Éloge de la diversité
La diversité est un muscle qui se travaille avec le temps, qui se crispe si on ne l’a pas développé jeune, et qui peut donner quelques crampes. Découvrir d’autres manières de faire, de penser et de ressentir, c’est un peu comme l’air marin ou celui des montagnes : la première fois, il donne le vertige. Mais avec le temps, il développe les poumons et la santé. À condition de ne pas y faire de tourisme. Est-ce au lieu de m’arrêter devant une prairie pour prendre en photo les vaches, je saurais m’accouder un instant à la barrière, et écouter l’éleveur me parler de ce qu’il a perdu et de ce qu’il a accompli, de ce qui lui fait peur et de ce qui le fait tenir ? Il est facile de faire de la diversité de surface, en invitant des personnes racisées à parler de racisme, des femmes à parler de sexisme, et ainsi, les réduire à n’être que des exemplaires pour cocher la case tolérance. Mais il y a une autre diversité à retrouver, celle qui me permettrait d’avoir une véritable amitié avec une personne de quatre-vingts ans ou avec un adolescent qui ne soient pas de ma famille. Celle qui me ferait entrer au café du coin que je ne fréquente jamais pour parler aux habitués qui y passent leurs soirées. C’est peut-être en franchissant ces minuscules frontières que je pourrai participer à l’érosion des entre-sois.
Alors j’apprendrai à redonner du temps à des formes d’amour que je néglige parce qu’elles sont en dehors du triptyque famille-amoureux-amitié.

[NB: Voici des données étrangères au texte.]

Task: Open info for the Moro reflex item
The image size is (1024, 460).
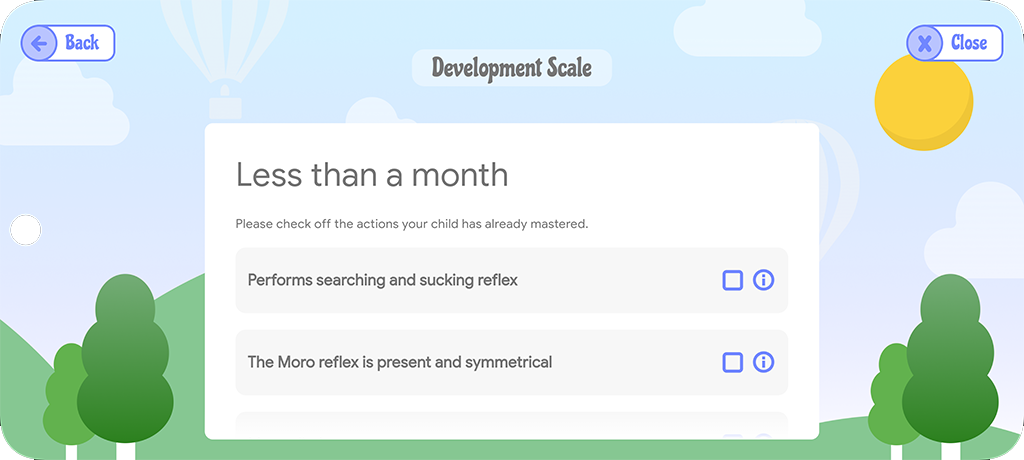Action: (763, 362)

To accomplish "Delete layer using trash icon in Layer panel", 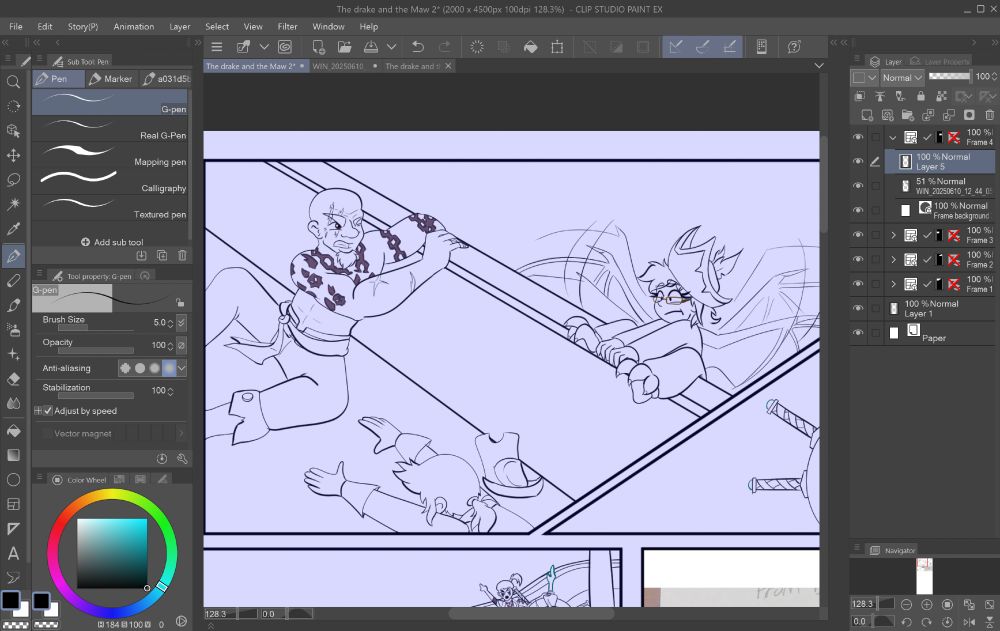I will [990, 115].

Celui que j’ai pour mon maître qui aura vu en moi tous les possibles et m’aide à les faire éclore, celui pour ma vieille voisine pour qui je suis peut-être la seule personne à qui elle parle de la journée. Celui que je porte au commerçant chez qui je passe juste pour discuter à son comptoir. Celui pour cet enfant qui n’est pas de ma famille, celui pour mon complice de scène ou d’aventure. Toutes ces personnes que la norme me dit de faire passer après l’amoureux, les amis, la famille, comme si elles ne méritaient que les miettes de mon temps. Comme si la société d’abondance avait aussi réussi à me faire prendre goût à la monoculture de l’amour.